CRNN Text Recognition Models

  • Architecture: CNN + BiLSTM + CTC
  • Input: Grayscale image (32Γ—100)
  • Output: Character sequence probabilities
  • Languages:
    • english_g2: English characters (95 classes)
    • latin_g2: Extended Latin characters (352 classes)

⚑ Performance Benefits

Quantization Details

  • Method: JPQD (Joint Pruning, Quantization, and Distillation)
  • Precision: INT8 weights, FP32 activations
  • Framework: ONNXRuntime dynamic quantization

Benchmarks

  • Inference Speed: ~3-4x faster than original PyTorch models
  • Memory Usage: ~4x reduction in memory footprint
  • Accuracy: >95% retention of original model accuracy

Runtime Requirements

  • CPU: Optimized for CPU inference
  • Memory: ~50MB total memory usage
  • Dependencies: ONNXRuntime, OpenCV, NumPy

πŸ“š Model Information

Original Models

These models are based on the EasyOCR project:

Optimization Process

  1. Model Extraction: Converted from EasyOCR PyTorch models
  2. ONNX Conversion: PyTorch β†’ ONNX with dynamic batch support
  3. JPQD Quantization: Applied dynamic quantization for INT8 weights
  4. Validation: Verified output compatibility with original models

🎯 Use Cases

Document Processing

  • Invoice and receipt scanning
  • Form processing and data extraction
  • Document digitization

Scene Text Recognition

  • Street sign reading
  • License plate recognition
  • Product label scanning

Mobile Applications

  • Real-time OCR on mobile devices
  • Offline text recognition
  • Edge deployment scenarios

πŸ”„ Model Versions

Version Date Changes
v1.0 2025-01 Initial JPQD quantized release

πŸ“„ Licensing

  • Models: Apache 2.0 (inherited from EasyOCR)
  • Code Examples: Apache 2.0
  • Documentation: CC BY 4.0

🀝 Contributing

Contributions are welcome!
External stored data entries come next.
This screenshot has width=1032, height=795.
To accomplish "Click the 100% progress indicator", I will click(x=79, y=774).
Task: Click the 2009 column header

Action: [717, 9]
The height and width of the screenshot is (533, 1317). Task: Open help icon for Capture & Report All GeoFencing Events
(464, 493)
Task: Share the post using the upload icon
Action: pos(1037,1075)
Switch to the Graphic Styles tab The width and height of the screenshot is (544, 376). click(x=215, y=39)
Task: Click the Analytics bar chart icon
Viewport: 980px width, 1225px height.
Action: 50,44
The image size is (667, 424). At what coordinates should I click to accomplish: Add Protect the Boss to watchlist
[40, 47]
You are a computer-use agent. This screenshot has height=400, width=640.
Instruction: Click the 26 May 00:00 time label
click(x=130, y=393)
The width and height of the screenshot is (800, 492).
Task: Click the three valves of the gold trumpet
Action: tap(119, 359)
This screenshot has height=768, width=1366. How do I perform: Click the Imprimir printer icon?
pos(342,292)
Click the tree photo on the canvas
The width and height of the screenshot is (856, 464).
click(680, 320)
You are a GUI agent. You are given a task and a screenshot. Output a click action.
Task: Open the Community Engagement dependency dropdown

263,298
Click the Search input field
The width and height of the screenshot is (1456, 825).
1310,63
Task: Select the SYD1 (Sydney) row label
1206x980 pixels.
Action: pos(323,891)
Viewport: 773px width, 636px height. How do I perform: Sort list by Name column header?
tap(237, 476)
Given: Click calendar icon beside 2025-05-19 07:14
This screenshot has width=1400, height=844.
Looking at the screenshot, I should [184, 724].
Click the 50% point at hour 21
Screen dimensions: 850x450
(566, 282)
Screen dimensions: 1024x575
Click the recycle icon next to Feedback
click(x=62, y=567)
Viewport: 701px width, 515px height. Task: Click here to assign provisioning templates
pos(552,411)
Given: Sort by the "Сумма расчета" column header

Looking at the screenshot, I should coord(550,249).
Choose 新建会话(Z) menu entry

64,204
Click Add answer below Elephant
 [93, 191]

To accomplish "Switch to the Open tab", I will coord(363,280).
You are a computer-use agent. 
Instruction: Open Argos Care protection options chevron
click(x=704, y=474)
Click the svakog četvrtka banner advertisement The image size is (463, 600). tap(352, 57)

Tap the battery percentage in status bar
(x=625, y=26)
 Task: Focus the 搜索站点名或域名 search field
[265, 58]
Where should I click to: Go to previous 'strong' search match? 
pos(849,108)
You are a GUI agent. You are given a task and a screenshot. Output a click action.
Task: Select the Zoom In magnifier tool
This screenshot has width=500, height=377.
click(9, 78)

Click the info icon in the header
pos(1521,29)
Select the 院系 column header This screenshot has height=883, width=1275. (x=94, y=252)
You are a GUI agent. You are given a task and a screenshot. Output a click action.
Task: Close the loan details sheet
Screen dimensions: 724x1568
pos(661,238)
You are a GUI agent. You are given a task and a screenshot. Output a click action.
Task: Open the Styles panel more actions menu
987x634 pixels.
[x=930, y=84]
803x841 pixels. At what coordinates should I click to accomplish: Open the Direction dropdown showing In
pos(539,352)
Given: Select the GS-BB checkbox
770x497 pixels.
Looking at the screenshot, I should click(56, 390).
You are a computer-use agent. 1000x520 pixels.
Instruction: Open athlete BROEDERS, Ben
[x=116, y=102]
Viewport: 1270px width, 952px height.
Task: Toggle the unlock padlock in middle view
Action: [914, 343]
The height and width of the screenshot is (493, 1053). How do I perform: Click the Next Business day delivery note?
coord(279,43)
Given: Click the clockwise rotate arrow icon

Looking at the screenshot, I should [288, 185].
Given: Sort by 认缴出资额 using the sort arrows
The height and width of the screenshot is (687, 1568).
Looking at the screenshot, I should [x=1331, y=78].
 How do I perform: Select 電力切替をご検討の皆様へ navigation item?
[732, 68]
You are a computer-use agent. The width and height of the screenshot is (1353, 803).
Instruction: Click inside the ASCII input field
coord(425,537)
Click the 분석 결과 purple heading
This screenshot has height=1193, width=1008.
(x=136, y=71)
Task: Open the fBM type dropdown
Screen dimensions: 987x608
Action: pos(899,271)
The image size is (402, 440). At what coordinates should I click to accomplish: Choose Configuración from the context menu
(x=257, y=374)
Please feel free to submit issues or pull requests for:

  • Performance improvements
  • Additional language support
  • Better preprocessing pipelines
  • Documentation enhancements

πŸ“ž Support

For questions and support:

  • Issues: Open an issue in this repository
  • Documentation: Check the EasyOCR original documentation
  • Community: Join the computer vision community discussions

πŸ”— Related Resources


These models are optimized versions of EasyOCR for production deployment with significant performance improvements while maintaining accuracy.